Update

US foodservice and food retail: Mixed signals depending on who you ask - Q3 2024 update

5 December 2024 10:02 RaboResearch

Q3 2024 Earnest Analytics data shows mixed signals: Menu price hikes cut foodservice traffic, some fast-casual chains grow, and non-food items hurt big-box store results.

Shelves with boxes in storage

Data on credit and debit card transactions from Earnest Analytics shows mixed signals for foodservice and food retail spending in Q3 2024. Foodservice traffic continues to drop as menu prices rise at a rate well above food-at-home and overall inflation. However, some pockets of growth can be found in certain fast-casual chains – namely those that offer affordable international cuisine or chicken sandwiches and strips. Despite being cash-strapped, consumers still enjoy trying new and exciting foods, which is not mutually exclusive with affordability.
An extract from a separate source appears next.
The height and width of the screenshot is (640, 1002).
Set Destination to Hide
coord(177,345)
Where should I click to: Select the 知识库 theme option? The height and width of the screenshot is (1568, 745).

Consolidated data for food retailers points to ongoing declines in traffic and basket sizes, despite continued growth in discounters and wholesale clubs. A more careful analysis reveals that non-essential items, and non-food items are dragging down results for big-box stores. We conclude that food retailers with a streamlined value proposition, such as those focusing on bargains or premium offerings, have either thrived or at least sustained themselves during these inflationary times by meeting the needs of their specific audiences.